- Occupation: Singer-songwriter

= Naoko Gushima =

Japanese singer-songwriter

Naoko Gushima (具島直子, Gushima Naoko) is a Japanese singer-songwriter. Her debut album, miss.G, debuted in 1996. Gushima is one of many musicians in Japan who have enjoyed renewed attention due to an explosion in interest in city pop since the 2010s, leading to many of her albums being pressed again in the 2020s, as well as the release of her 2023 EP, Prism.

== Early life and education ==
At the age of four, Gushima began playing the piano.

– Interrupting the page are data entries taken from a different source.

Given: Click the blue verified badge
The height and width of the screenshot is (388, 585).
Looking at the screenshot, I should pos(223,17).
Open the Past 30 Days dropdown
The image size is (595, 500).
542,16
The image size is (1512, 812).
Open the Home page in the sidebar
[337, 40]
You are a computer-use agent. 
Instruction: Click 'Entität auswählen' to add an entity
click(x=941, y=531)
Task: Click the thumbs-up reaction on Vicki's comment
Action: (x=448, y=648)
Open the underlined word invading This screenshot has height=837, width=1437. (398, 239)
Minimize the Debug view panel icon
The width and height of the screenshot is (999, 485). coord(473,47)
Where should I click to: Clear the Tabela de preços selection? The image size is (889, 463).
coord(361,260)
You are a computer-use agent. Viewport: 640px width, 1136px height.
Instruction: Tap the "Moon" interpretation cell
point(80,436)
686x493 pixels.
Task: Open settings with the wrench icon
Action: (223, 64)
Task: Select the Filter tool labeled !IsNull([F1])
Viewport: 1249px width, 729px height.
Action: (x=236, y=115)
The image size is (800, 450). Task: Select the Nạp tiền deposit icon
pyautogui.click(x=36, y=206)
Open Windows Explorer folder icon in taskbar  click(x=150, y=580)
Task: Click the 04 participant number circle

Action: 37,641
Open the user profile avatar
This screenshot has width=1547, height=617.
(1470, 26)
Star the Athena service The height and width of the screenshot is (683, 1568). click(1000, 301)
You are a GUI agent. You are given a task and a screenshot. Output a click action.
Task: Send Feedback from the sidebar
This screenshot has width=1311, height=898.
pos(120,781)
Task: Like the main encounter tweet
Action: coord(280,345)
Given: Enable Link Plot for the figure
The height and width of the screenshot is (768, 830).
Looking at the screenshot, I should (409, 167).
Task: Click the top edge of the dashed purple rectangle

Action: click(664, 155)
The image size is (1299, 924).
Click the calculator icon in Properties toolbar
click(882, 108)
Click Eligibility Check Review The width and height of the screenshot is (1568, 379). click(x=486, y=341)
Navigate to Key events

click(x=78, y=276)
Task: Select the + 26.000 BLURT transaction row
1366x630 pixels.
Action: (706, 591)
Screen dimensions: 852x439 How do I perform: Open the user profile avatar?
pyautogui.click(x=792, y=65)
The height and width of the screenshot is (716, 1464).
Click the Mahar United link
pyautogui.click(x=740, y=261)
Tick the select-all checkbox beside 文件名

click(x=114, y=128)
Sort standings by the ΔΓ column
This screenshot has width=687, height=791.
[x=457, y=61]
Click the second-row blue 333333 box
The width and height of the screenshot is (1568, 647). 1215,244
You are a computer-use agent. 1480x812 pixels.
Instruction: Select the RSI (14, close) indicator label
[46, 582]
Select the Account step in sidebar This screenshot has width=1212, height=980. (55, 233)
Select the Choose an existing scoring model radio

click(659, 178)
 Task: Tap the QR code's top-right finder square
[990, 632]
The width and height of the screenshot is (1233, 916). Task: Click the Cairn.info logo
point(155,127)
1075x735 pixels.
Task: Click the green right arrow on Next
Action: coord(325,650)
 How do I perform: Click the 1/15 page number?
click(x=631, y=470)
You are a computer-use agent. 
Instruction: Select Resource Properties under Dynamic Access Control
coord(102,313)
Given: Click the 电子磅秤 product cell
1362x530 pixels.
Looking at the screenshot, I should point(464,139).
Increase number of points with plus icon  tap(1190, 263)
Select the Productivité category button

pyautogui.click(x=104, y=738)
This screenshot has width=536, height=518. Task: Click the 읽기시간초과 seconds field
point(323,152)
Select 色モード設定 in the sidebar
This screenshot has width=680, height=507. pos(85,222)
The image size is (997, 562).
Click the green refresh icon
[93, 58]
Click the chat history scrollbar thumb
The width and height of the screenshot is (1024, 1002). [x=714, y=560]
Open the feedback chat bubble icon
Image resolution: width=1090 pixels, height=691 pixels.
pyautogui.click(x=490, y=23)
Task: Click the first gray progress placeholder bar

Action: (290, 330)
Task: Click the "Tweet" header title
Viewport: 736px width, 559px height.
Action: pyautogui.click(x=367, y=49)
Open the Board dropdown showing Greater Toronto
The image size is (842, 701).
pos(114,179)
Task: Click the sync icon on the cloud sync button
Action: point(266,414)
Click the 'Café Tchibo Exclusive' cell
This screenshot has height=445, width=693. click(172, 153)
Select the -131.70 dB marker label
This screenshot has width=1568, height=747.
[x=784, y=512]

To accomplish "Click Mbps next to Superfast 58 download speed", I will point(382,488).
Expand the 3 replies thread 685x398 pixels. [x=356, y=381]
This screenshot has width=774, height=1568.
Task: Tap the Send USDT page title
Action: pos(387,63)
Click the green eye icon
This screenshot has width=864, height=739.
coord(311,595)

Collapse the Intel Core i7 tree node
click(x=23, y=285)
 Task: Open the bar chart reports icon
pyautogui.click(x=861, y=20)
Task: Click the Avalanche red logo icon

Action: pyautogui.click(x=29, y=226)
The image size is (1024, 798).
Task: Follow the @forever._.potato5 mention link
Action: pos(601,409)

She dropped out of university at the age of 21 to pursue a music career after having met musician and vocal trainer Bobby Kirigaya.

== Career ==
In 1996, Gushima released her debut album, miss.G, under the label Toshiba EMI. With production backing from Kirigaya, she subsequently released Quiet Emotion in 1997, Mellow Medicine in 1999, and Mystic Spice in 2007.

In 2009, Gushima released a best of album called Magic Wave.

In 2019, to commemorate the 40th anniversary of Tower Records in Japan, the franchise reissued limited-edition, remastered CDs for three of Gushima's albums, along with albums by other artists. In 2021, Tower Records re-released colored vinyls of miss.G and Quiet Emotion, followed by a vinyl re-release of Mystic Spice in 2023.

In 2023, Gushima released Prism, her first EP, and release of any kind, since Mystic Spice in 2007. It includes a remix of "Candy," from miss.G, from the Japanese producer Yaffle.

== Discography ==

=== Studio albums ===

- miss.G (1996)
- Quiet Emotion (1997)
- Mellow Medicine (1999)
- Mystic Spice (2007)

=== Extended Plays ===

- Prism (2023)

=== Compilation albums ===

- Magic Wave (2009)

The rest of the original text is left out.